Marcos Bastinhas, que voluntariamente suspendeu a parte final da temporada de 2025, regressou esta época com muitas ganas, mas, em nossa modesta opinião, com alguns equívocos quanto ao conceito de toureio que pratica. Quando está na arena sente-se um rebuliço, tudo é feito apressadamente, quando as regras do toureio postulam que “a los toros todo se hace despacio”! Obviamente, o toureio evolui, moderniza-se, mas tal deve suceder num registo de coerência com a essência da tauromaquia. Bastinhas enfrenta valorosamente os toiros mas crava a ferragem em andamento excessivamente veloz, pelo que alguns ferros ficam descaídos e dispersos. O público vibra com as suas atitudes na arena, mas há outros valores para além dos aplausos fáceis… Das duas lides de Marco Bastinhas lembramo-nos de uma ou outra sorte muito boa, e de pouco mais. Depois, as segundas voltas à arena… e a saída em ombros… Enfim, isto, é o país do vale tudo, e não devia ser!

Tristão Ribeiro Telles é um jovem cavaleiro a quem todos tecemos louvores pela qualidade do seu toureio e pela fidelidade a um estilo que se estriba na ortodoxia que foi capaz de arejar com uma saudável modernidade. Andou digno na lide do terceiro toiro da corrida, entusiasmando o público e aproveitando o que o toiro tinha para lhe dar, porém, a lide do último foi a menos. É certo que desenhou algumas sortes frontais de grande qualidade, todavia, o excessivo andamento imposto às montadas, a exagerada batida ao piton contrário resultou mal, ocasionando excessivas saídas em falso e a ferragem muito descaída.
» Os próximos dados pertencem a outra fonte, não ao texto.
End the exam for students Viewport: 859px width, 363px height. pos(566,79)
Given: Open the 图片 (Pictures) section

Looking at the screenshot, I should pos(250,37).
Os Grupos de Forcados em praça tiveram de porfiar bastante para solver as dificuldades com que se confrontaram, pois, os toiros arrancavam-se com brusquidão e carregavam nas investidas, exigindo que os forcados da cara aguentassem valorosamente o momento da reunião. Pelos Amadores da Chamusca foram solistas Francisco Rocha, à quarta tentativa, mas muito valoroso, e Martim Nunes, à terceira, em rija pega; Pelos Amadores de Monsaraz foram à cara Miguel Valido, que consumou boa pega ao segundo intento, e João Ramalho, que rubricou uma excelente pega ao primeiro intento; e pelos Amadores do Cartaxo Bernardo de Sá e Tiago Fonseca consumaram boas pegas, ambas à primeira tentativa.

Boa intervenção das quadrilhas, entre as quais estavam três bandarilheiros escalabitanos Gonçalo Veloso, Cláudio Miguel e Duarte Silva, e dos campinos. Direcção algo precipitada no critério da concessão de música aos cavaleiros, onde nem sempre houve boa ponderação, o que levou Tristão Ribeiro Telles a recusar a música na sua última lide, quando ia para o último ferro da corrida.